Taliban profit as flights diverted around Middle East crisis fill up Afghan airspace
The number of international flights passing through Taliban-controlled Afghan airspace reached a record high this week in the aftermath of Iran’s missile attack against Israel.
On Thursday, a record 191 flights passed over Afghanistan, with airlines paying the country’s civil aviation ministry $700 per flight for the privilege. The payments represent a significant and growing revenue stream for the cash-strapped Taliban regime.
Afghan airspace became off-limits to international flights amid safety fears around the time of the collapse of the Nato-allied government in August 2021, when Western militaries withdrew from Kabul and the hardline Islamist group seized control of the country.

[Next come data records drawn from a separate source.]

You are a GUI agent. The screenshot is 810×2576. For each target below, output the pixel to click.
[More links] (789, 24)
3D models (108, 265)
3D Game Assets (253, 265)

But those planes have steadily been returning, particularly in the past year since the 7 October attack on Israel by Hamas and the subsequent war in Gaza. In the second week of August, Afghanistan saw more than seven times the number of flights through its airspace compared to August 2023, data from FlightRadar24 showed.

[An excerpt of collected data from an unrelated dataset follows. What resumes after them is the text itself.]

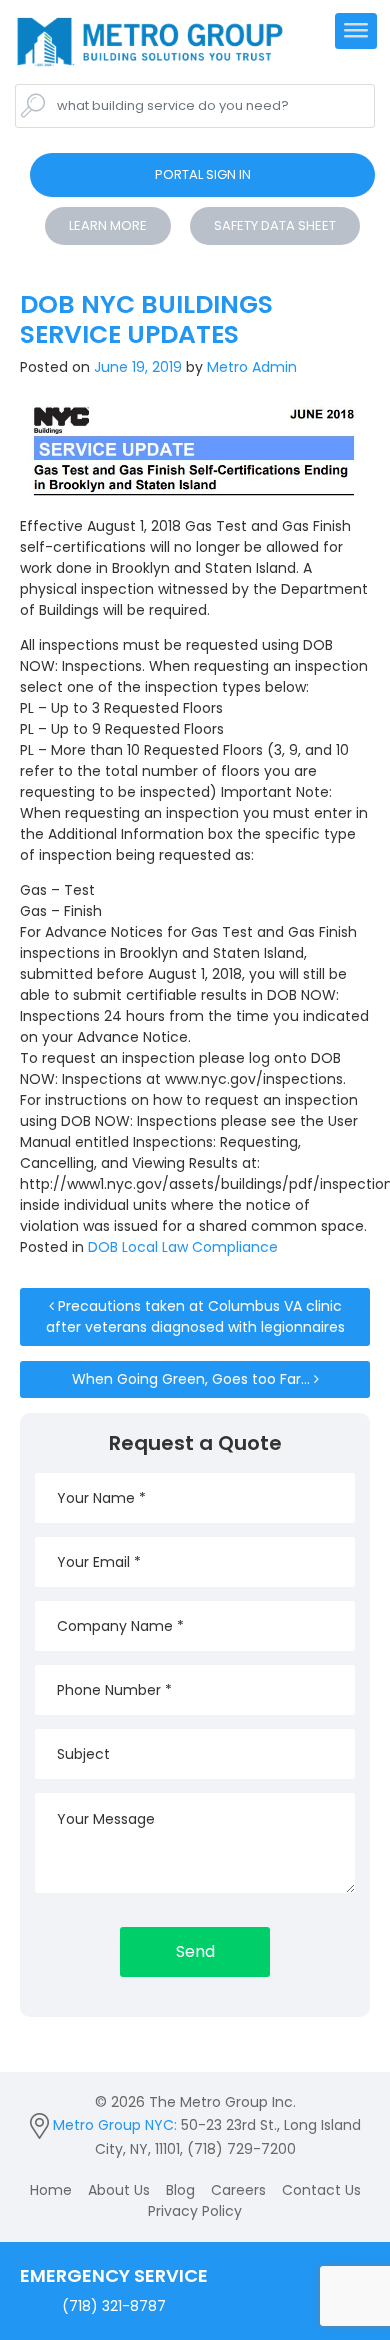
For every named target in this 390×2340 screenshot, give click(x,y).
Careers (238, 2190)
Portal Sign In (203, 174)
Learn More (108, 225)
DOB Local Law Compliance (183, 1247)
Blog (180, 2190)
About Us (119, 2190)
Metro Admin (250, 367)
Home (51, 2190)
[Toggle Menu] (356, 38)
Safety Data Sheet (275, 225)
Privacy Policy (195, 2211)
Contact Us (321, 2190)
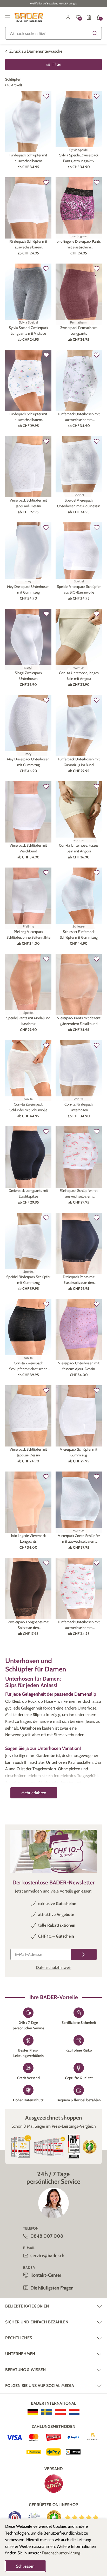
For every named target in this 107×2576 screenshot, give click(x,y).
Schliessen (25, 2566)
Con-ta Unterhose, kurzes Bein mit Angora (78, 848)
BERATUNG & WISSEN (25, 2369)
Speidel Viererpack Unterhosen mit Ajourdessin (78, 503)
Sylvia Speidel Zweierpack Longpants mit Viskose (28, 330)
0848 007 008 (46, 2236)
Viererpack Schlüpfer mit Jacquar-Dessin (28, 1452)
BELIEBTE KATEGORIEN (27, 2306)
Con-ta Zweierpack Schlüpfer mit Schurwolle (28, 1107)
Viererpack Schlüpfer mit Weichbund (28, 848)
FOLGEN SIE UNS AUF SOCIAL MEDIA (39, 2385)
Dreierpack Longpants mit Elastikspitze (28, 1193)
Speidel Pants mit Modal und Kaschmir (28, 1021)
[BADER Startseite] (29, 17)
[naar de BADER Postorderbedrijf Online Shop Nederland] (74, 2412)
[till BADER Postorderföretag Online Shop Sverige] (46, 2412)
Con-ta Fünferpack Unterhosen (78, 1107)
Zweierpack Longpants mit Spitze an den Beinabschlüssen (28, 1625)
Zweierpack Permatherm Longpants (78, 330)
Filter (56, 64)
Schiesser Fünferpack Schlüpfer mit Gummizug (79, 934)
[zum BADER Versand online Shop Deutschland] (33, 2412)
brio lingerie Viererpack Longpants (28, 1538)
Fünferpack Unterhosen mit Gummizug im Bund (79, 762)
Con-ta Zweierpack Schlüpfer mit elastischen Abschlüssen (28, 1366)
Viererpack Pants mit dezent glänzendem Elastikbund (79, 1021)
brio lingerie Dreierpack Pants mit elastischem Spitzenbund (79, 244)
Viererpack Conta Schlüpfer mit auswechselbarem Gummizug (79, 1539)
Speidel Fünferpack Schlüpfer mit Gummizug (28, 1279)
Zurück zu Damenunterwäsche (35, 51)
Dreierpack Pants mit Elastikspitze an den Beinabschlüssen (79, 1280)
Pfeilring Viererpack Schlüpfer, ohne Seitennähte (28, 934)
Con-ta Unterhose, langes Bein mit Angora (79, 675)
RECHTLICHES (18, 2337)
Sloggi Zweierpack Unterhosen (28, 675)
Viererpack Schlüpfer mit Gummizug (78, 1452)
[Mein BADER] (68, 17)
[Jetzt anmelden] (84, 1954)
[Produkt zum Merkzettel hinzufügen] (46, 96)
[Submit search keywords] (95, 33)
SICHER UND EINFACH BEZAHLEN (36, 2321)
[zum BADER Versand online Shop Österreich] (60, 2412)
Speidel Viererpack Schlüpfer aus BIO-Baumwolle (79, 589)
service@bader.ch (47, 2255)
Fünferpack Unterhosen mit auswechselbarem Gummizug (79, 417)
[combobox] (53, 33)
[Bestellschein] (88, 17)
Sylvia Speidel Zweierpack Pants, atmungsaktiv (78, 158)
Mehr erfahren (33, 1792)
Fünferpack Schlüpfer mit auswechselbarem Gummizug (28, 158)
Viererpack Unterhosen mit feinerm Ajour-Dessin (78, 1366)
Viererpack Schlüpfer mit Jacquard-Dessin (28, 503)
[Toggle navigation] (7, 17)
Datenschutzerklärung (61, 2552)
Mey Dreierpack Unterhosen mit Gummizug (28, 589)
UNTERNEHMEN (20, 2353)
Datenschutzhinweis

And this shift accelerated dramatically earlier this week when Iran launched almost 200 ballistic missiles at Israel, forcing many more airlines to give up the usual route from Europe to Asia through Iranian airspace.
Data from FlightRadar24, analysed by The Independent, shows an average of 147 flights per day travelled through Afghan airspace between 19 and 30 September, not including journeys that start or finish in Afghanistan itself.
The number spiked 20 per cent to 171 on Tuesday as Iran carried out its attack, beginning early in the morning, and jumped again to 191 on Thursday, the most flights to transit through Afghanistan on a single day since the Taliban takeover.
Among the airlines whose flights are returning to Afghan skies are Swiss Air, Finnair, Singapore Airlines, British Airways, and Lufthansa.
FlightRadar24’s spokesperson Ian Petchenik told The Independent: “We’re seeing aircraft that would normally transit through Iran make use of Afghanistan airspace now. As we start to see more and more airspace restrictions [in the Middle East], airlines are making a trade-off or a calculated decision on risk – is this a safe method of operation? And is it safer than the alternative that still allows us to operate these flights?”
A video has been widely shared on social media that was taken from inside a passenger jet over the Middle East as Iran launched its ballistic missiles at Israel, showing giant fireballs visible from the plane’s window. There are reports that air traffic control towers across the region were also caught unawares as they became flooded with urgent requests for guidance from pilots.
“Airline companies, in particular of the West, received thousands of requests from pilots to avoid airspaces in Iran and Syria, forcing them to opt for the Afghanistan air corridor, which is relatively less risky,” says Anant Mishra, an Afghanistan commentator and visiting fellow at the International Centre for Policing and Security, University of South Wales.
The decision to avoid Afghan airspace after August 2021 was not just borne out of safety concerns – it was also a political decision, a means of pressurising the Taliban by denying them a source of international currency.
The amounts paid by airlines are not enormous, but neither are the Taliban’s total revenues: World Bank estimates put the de facto Afghan government’s entire income between March and August this year at just AFN 90.6bn (about $1.3bn). If flights continued at Thursday’s rate, it would be worth around $50m a year to the Taliban.
“The idea of not allowing Afghan airspace to be used was to basically pressurise them, by not paying them overflight fees by airlines, as a way of signalling that they really need to deliver on security guarantees [and] on a number of things that the West has asked for,” says Kabir Taneja from the Observer Research Foundation think tank in Delhi.
He suggests those considerations will always rank lower than the nightmare scenario of a military threat to passenger aviation. “There is always imminent danger with civil traffic over conflict zones, always a question mark on it,” he says.
“Be it the MH17 plane shot down over Ukraine or the Boeing 737 shot down over Iran, it’s not new, and it shows that things can go horribly wrong in the fog of war when it comes to civil aviation.
“Afghanistan airspace, we presume, is being seen as safer than Iranian airspace right now. We don’t know how long these changes will last.”
Flights crossing Afghan airspace at 35,000ft are less likely to be the targets of surface-to-air missiles, Mr Taneja says, adding that terrorist groups in Afghanistan just do not have those kinds of capabilities, despite access to some leftover American weapons. According to the Federal Aviation Administration (FAA), flights at or above 32,000ft in Afghanistan remain out of reach of such weapons, even if fired from a mountaintop.
Graeme Smith, a senior analyst on Afghanistan with Crisis Group, says returning to Afghan skies makes sense for many routes across the region. “For airlines, it reduces their carbon footprints and cuts costs by giving them more direct routes,” he explains.
He argues that it is also no bad thing as long as the funding from these flights reaches ordinary Afghans, who have seen their country’s economy crash since the Taliban takeover. “The increased reliance on Afghan airspace will never amount to a very large source of revenues for the Taliban-controlled state, but every bit helps with funding essential services such as health and education,” he says.